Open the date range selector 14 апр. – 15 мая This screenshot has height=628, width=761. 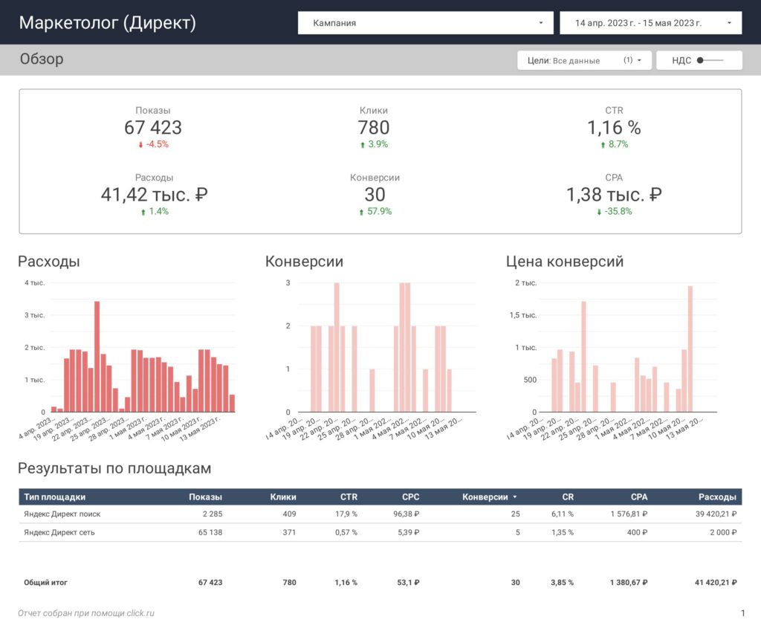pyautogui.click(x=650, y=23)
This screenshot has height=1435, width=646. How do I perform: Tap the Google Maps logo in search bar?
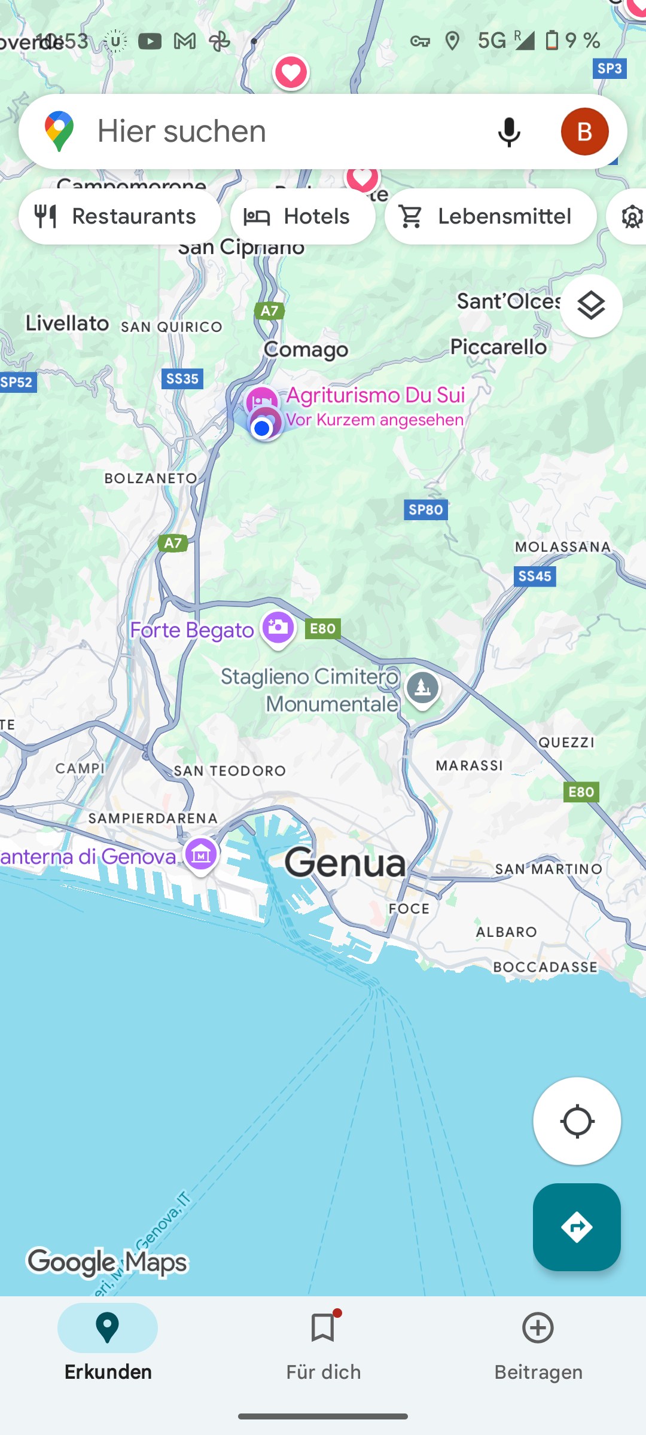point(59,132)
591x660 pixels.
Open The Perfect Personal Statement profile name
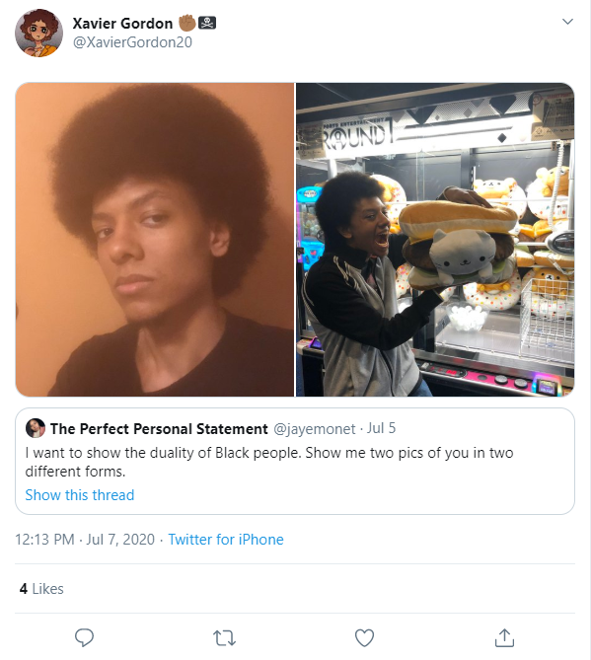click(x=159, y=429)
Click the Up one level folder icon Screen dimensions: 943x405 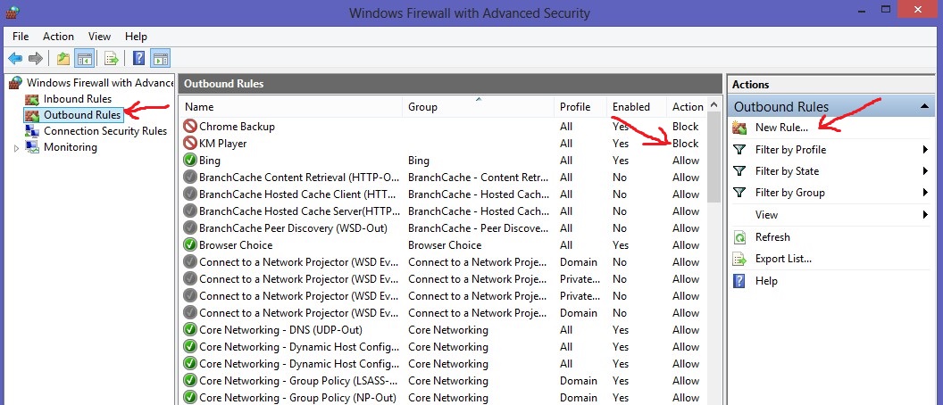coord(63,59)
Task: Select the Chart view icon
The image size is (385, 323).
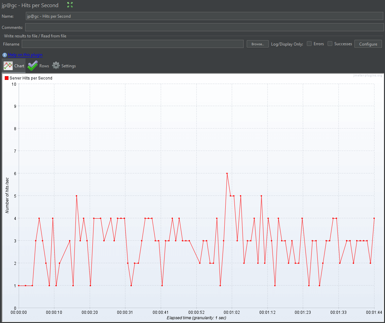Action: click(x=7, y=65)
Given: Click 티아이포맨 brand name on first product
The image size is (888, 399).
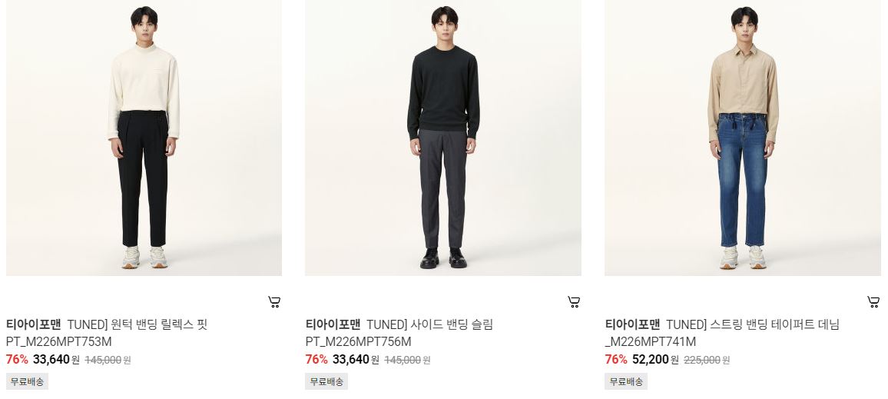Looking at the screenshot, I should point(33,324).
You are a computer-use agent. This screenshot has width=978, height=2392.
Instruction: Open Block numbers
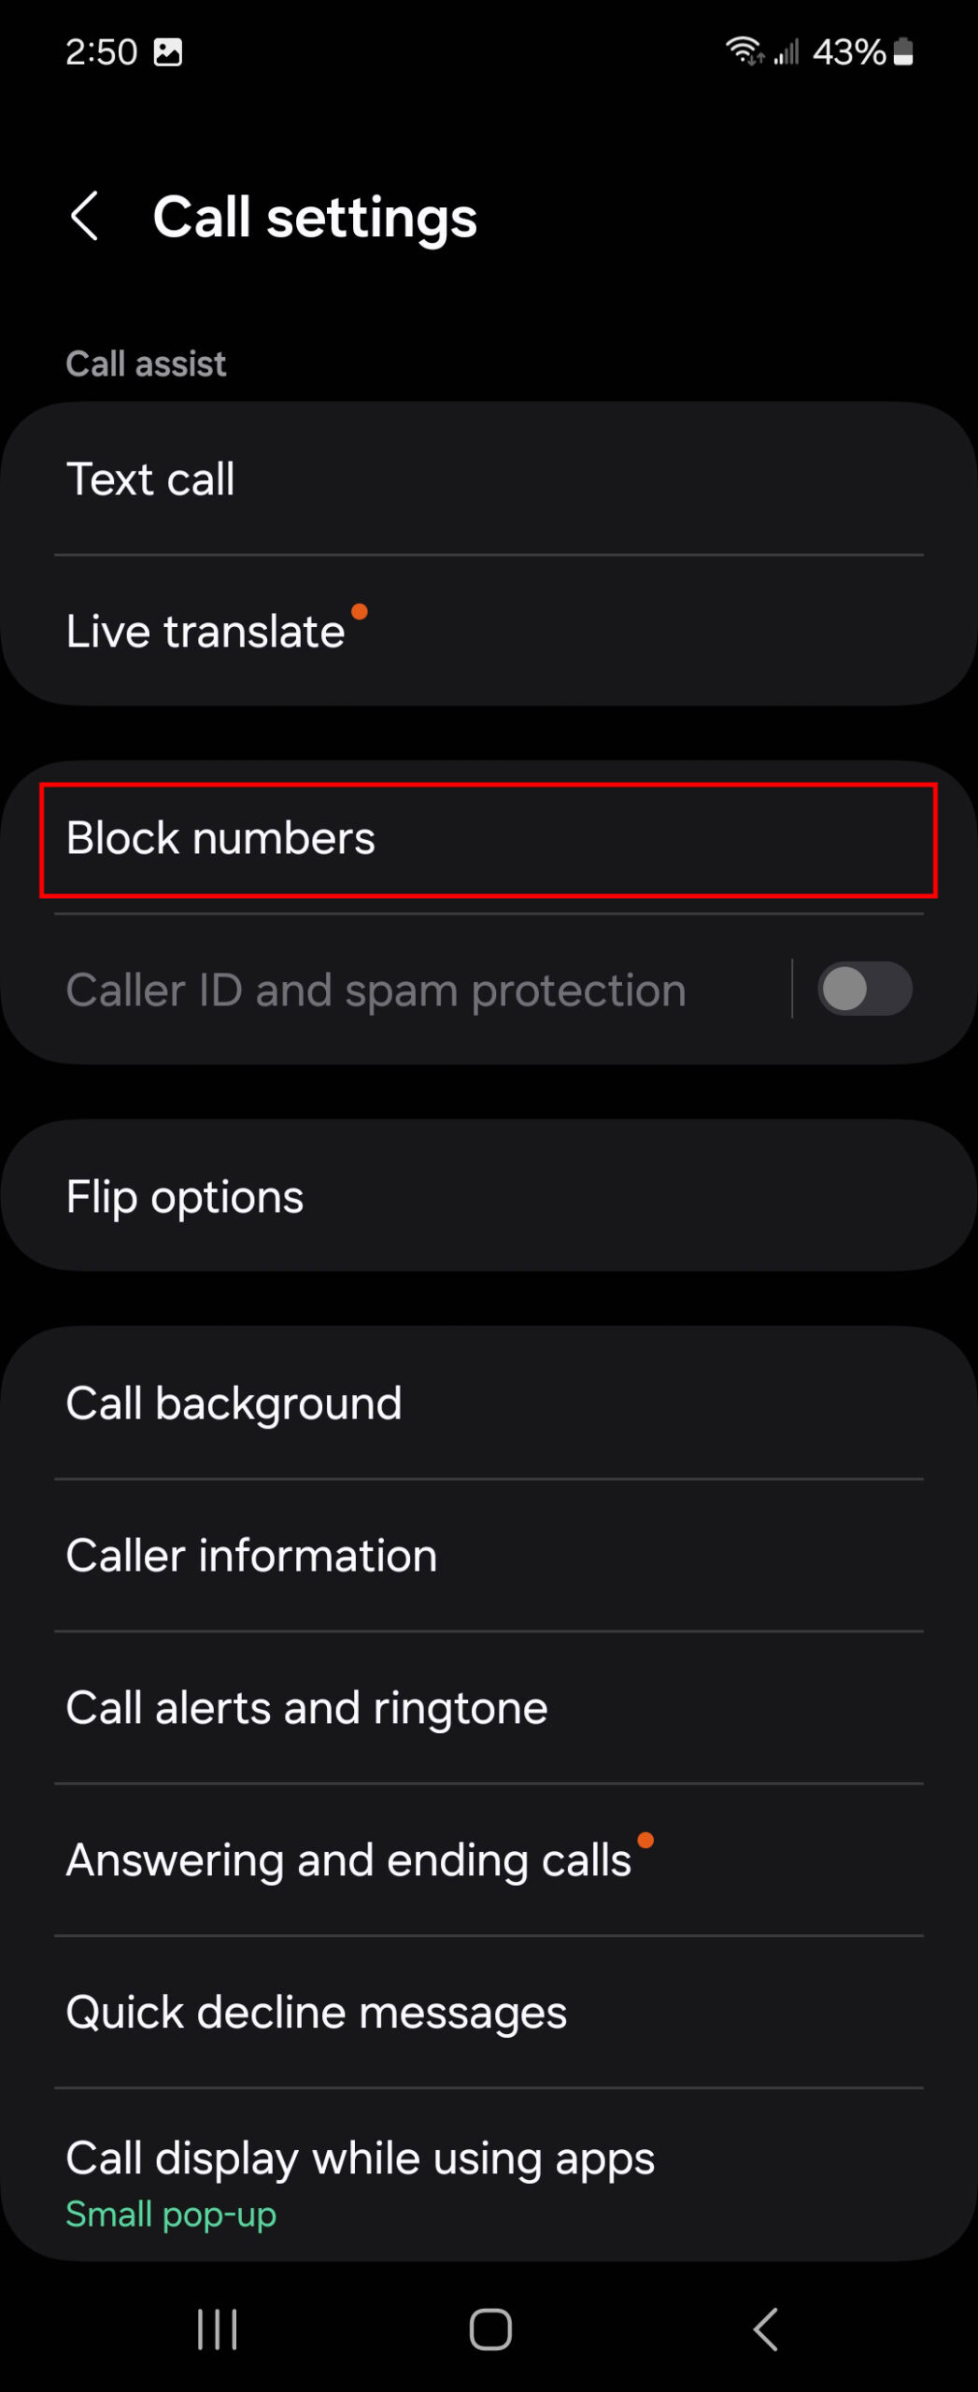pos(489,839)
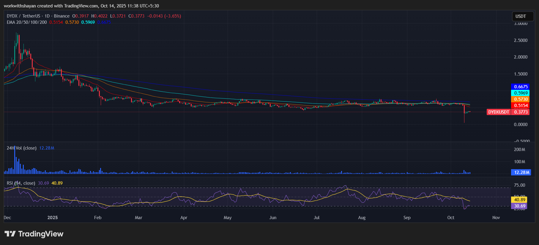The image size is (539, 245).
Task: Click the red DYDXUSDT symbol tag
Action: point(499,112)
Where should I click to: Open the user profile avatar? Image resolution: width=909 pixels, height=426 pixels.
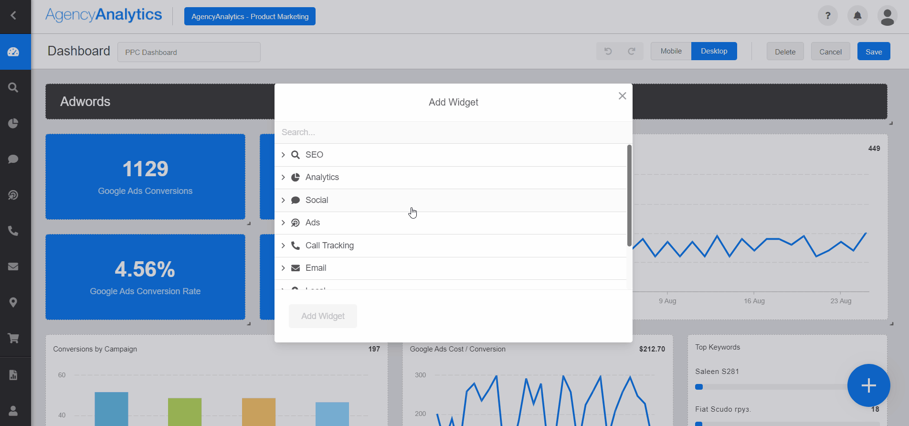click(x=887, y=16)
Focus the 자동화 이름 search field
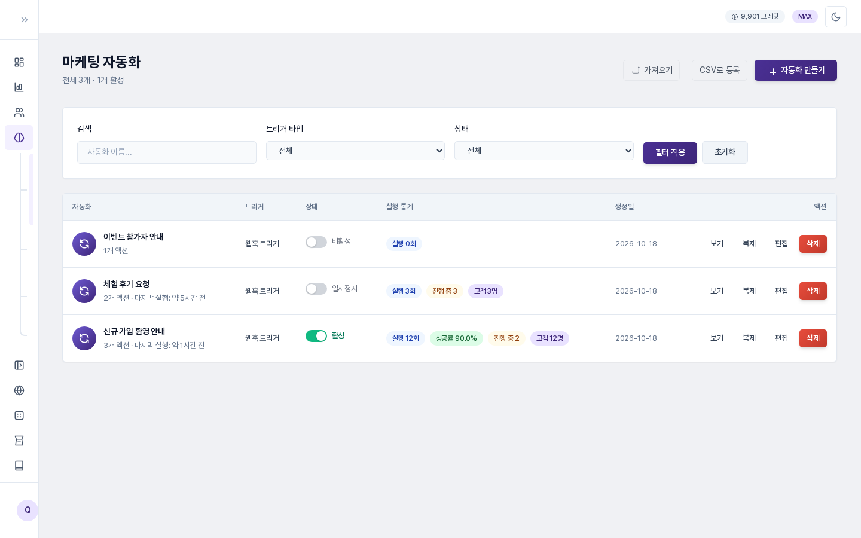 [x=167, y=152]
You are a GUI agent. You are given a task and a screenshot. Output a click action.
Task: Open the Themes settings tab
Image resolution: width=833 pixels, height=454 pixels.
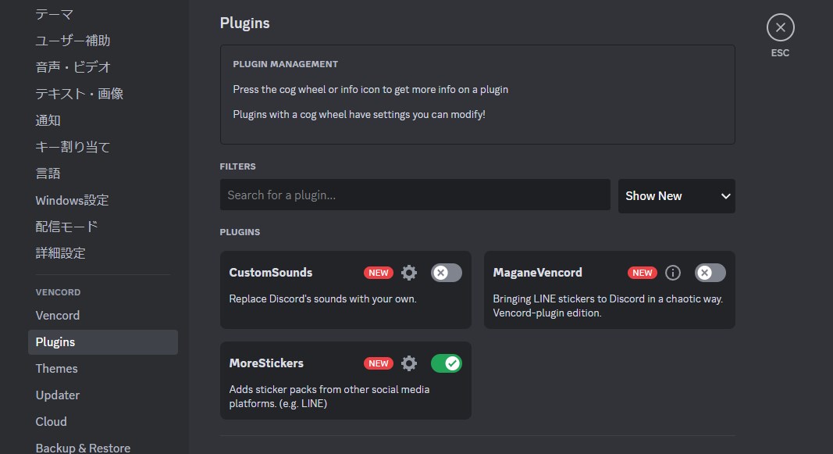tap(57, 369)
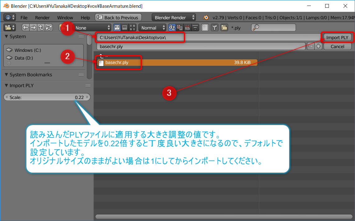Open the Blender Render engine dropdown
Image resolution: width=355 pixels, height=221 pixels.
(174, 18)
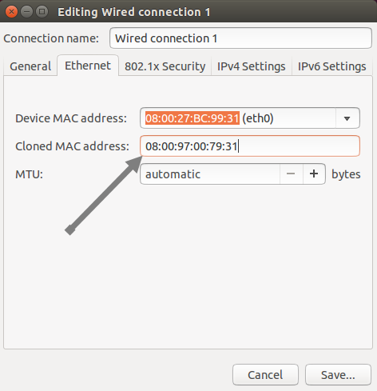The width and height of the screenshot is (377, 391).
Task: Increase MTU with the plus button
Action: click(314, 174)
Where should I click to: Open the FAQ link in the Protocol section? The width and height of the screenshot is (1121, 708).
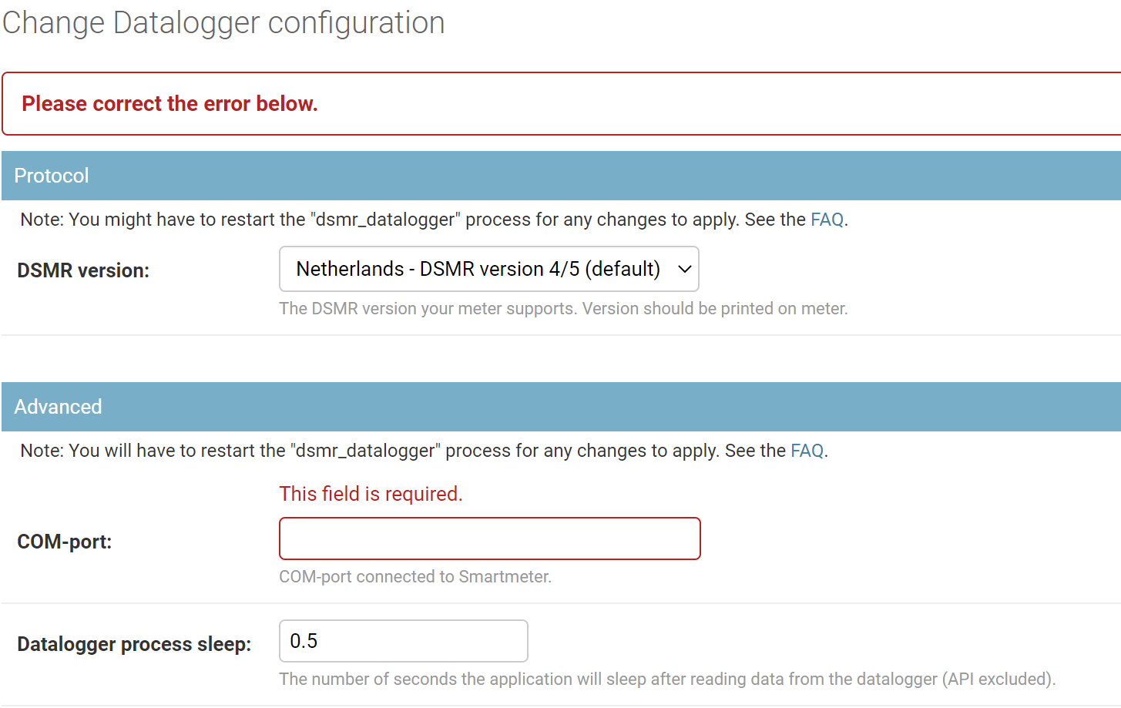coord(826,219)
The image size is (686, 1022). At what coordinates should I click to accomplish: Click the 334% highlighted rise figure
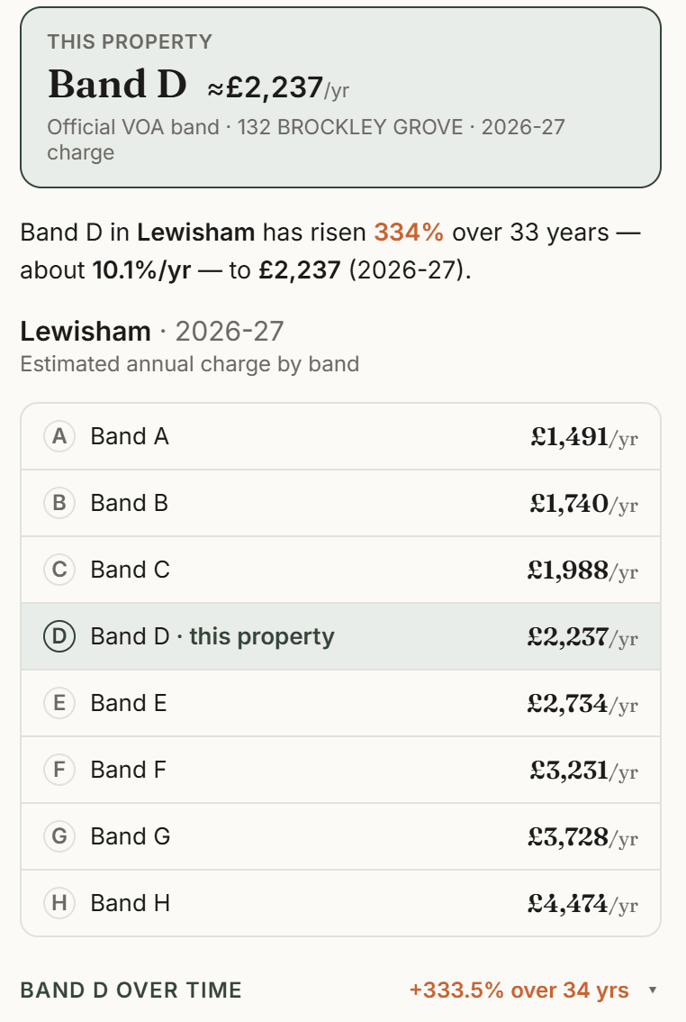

****************************************

Across the material above, how many lines include the string "agent"? Only the number is wanted.

2